The U.S. Environmental Protection Agency (EPA) is reworking the Toxic Substances Control Act (TSCA) and is taking special aim at reporting requirements for mercury for any manufacturer or importer of mercury or mercury-added products, or anyone who otherwise intentionally uses mercury in a manufacturing process.
At the end of October the agency posted a proposed rule which would require manufacturers and importers to report “with both quantitative and qualitative information about the elemental mercury and mercury compounds involved in their activities,” explained an attorney with Jenner & Block. “The reporting requirements focus on those who first manufacture mercury or mercury-added products.”
The comment period runs through December 26, with a proposed initial reporting deadline of July 1, 2019, and with subsequent reports due every three years but covering only the preceding calendar year.
Who Falls Under New Regs? Gold Miners, Pesticide Makers, Sign Makers, and More
The list of potentially affected industries is broad and long, and includes companies with gold ore mining operations, pesticide manufacturers, plastics manufacturers, those who manufacture electromedical and electrotherapeutic apparatuses, motor home manufacturers and sign makers.
Mercury compounds included in the reporting, summarized one industry site, include:
- Nitric acid, mercury (2+) salt (2:1)
- Mercury, hydroxyphenyl-
- Mercury chloride (Hg2Cl2)
- Nitric acid, mercury (1+) salt (1:1)
- Mercury cyanide oxide (Hg2(CN)2O)
- Mercury sulfide (HgS)
- Cadmium mercury sulfide
- Mercury oxide (Hg2O)
- Mercury selenide (HgSe)
- Mercury oxide (HgO)
- Mercury chloride (HgCl2)
- Mercury chloride (HgCl)
- Mercury fluoride (HgF2)
- Mercury bromide (HgBr2)
Reporting requirements, noted the National Law Review, include the amount (in pounds) of mercury:
- Manufactured (other than imported)
- In manufactured (other than imported) products
- Imported or in imported products
- Exported or in exported products
- Stored
- Distributed or in distributed products
- Otherwise used in a manufacturing process
Act’s Purpose: Making Toxic Substance Safety Regulations the Same in All 50 States
Chemical Watch, an organization which covers the chemical industry, said that the proposed rules published in October is an initial step toward a nationwide inventory of data from all manufacturers that use mercury or make products containing it.

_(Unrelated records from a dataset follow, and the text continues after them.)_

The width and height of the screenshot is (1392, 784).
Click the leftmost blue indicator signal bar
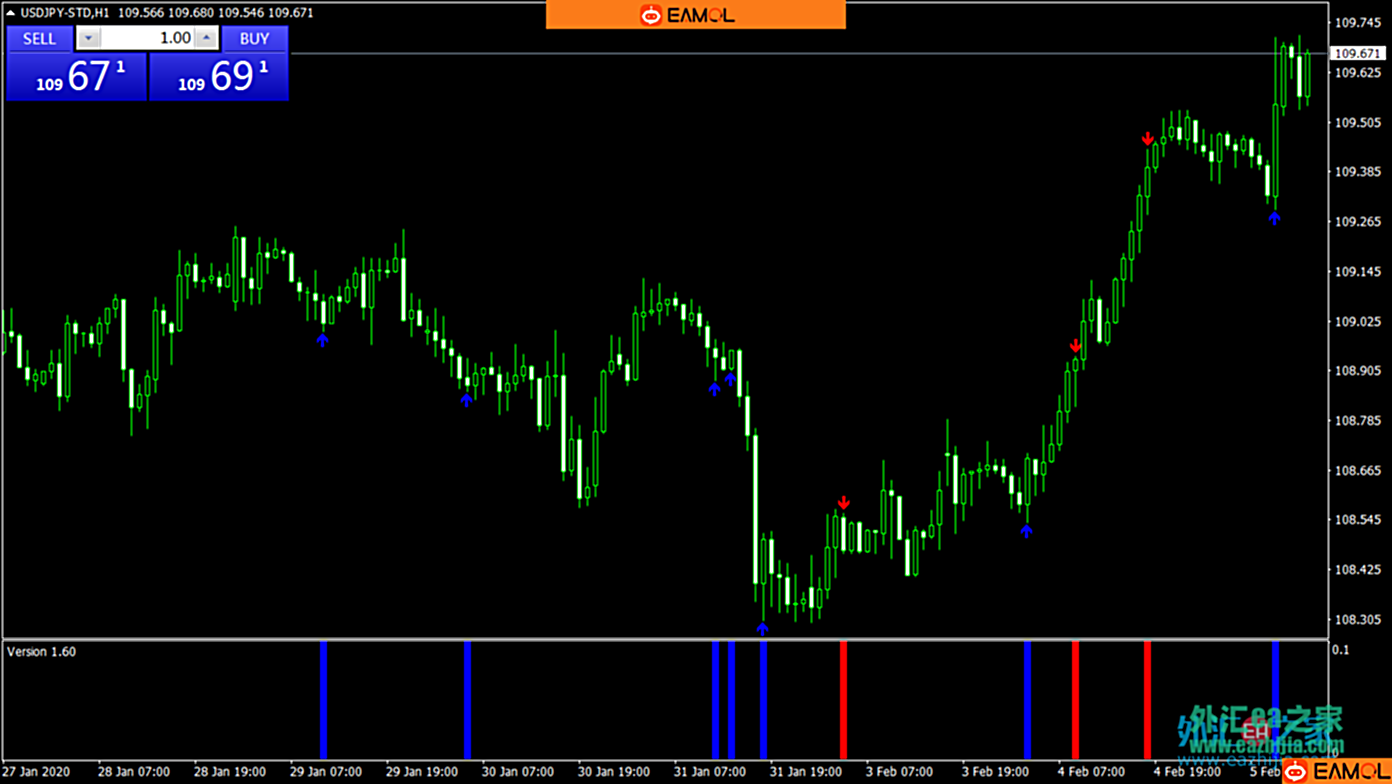pyautogui.click(x=323, y=700)
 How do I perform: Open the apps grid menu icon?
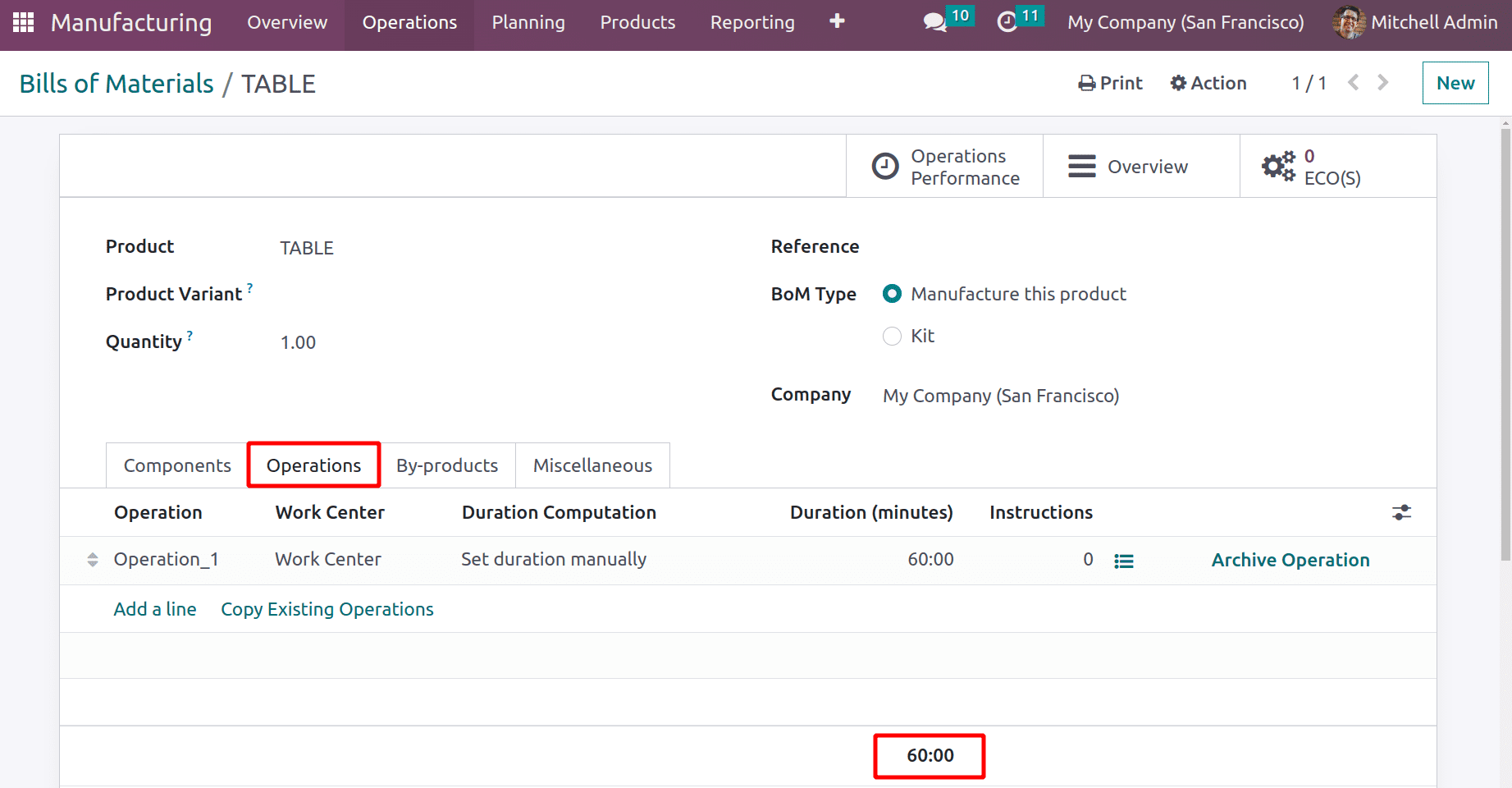tap(23, 22)
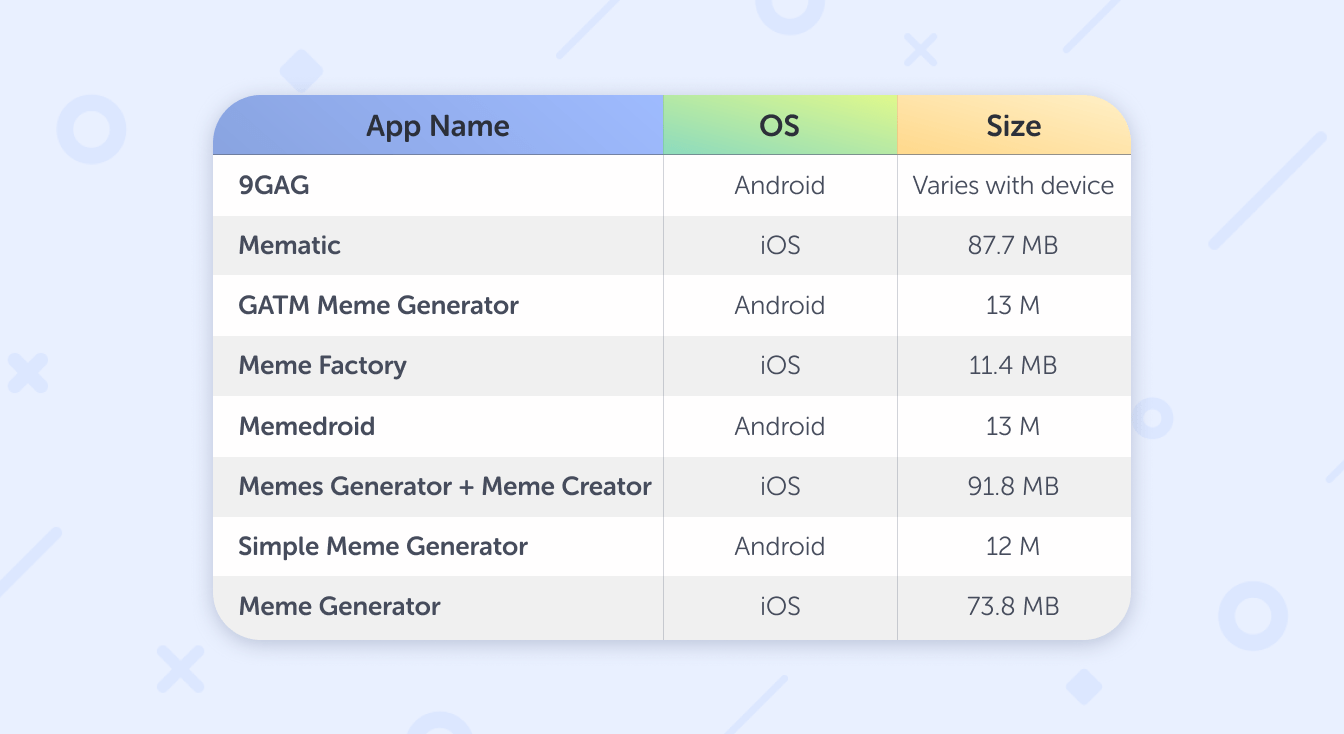The width and height of the screenshot is (1344, 734).
Task: Click the OS column header
Action: click(x=779, y=126)
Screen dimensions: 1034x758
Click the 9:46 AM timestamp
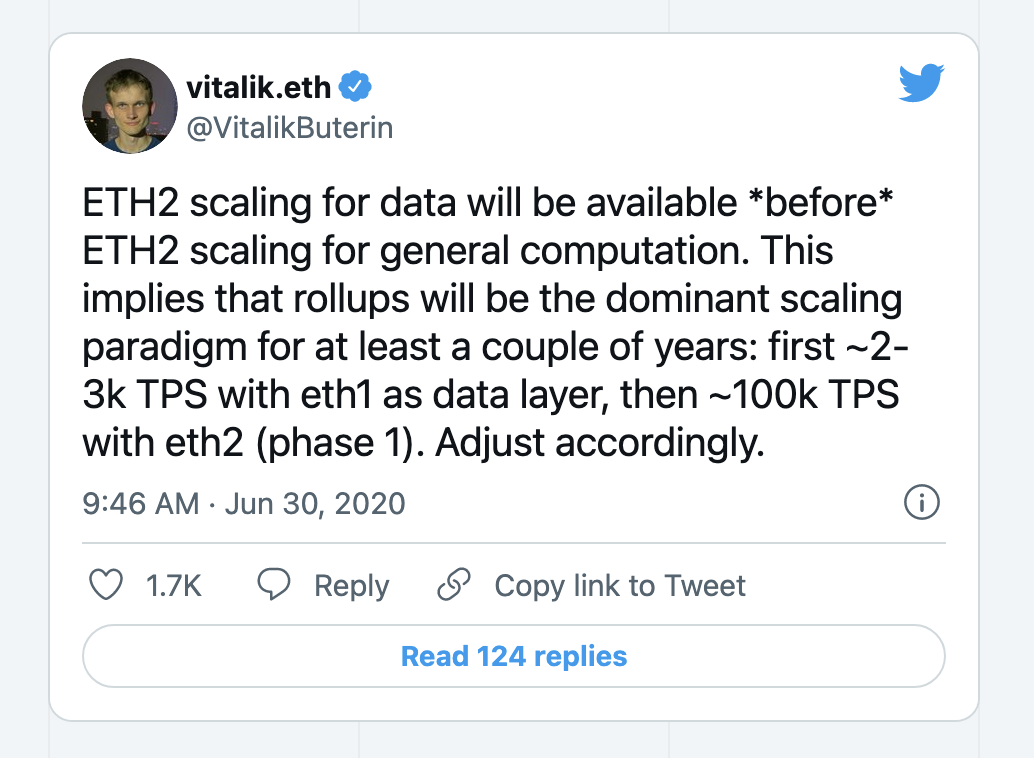tap(141, 503)
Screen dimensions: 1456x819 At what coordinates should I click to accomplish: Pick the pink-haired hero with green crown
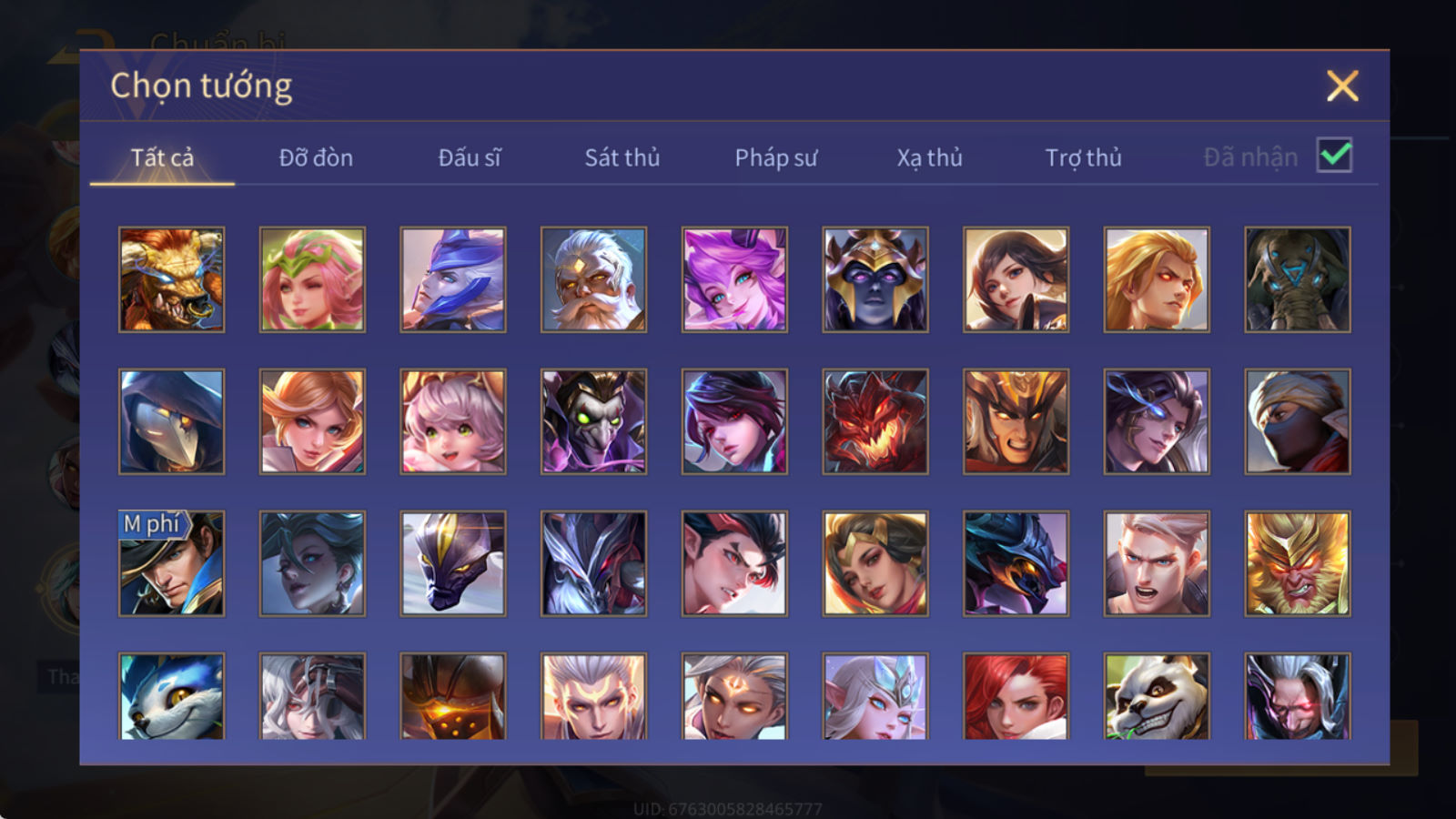[312, 279]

While complicated, the TSCA serves an important purpose, said Judah Prero, an environmental lawyer in Washington, D.C.: It gets all 50 states on the same page when it comes to hazardous substances regulation. But that may be more complicated in practice.
“The goal of the Lautenberg Act, or the TSCA in general, is ensuring that chemicals that enter interstate commerce are regulated for safety in the same fashion in all 50 states,” he wrote. But, he added, some states will always want to take protection a step further, and the industry will have to figure out how to adapt to new rules.
“Aside from political and judicial advocacy, industry must take stock of all new requirements, determine the impact of those requirements, and strategize how to make best use of the new regulatory structure. A multipronged legal approach will enable industry to achieve compliance, and hopefully ensure—or at least encourage—a consistent and predictable regulatory environment.”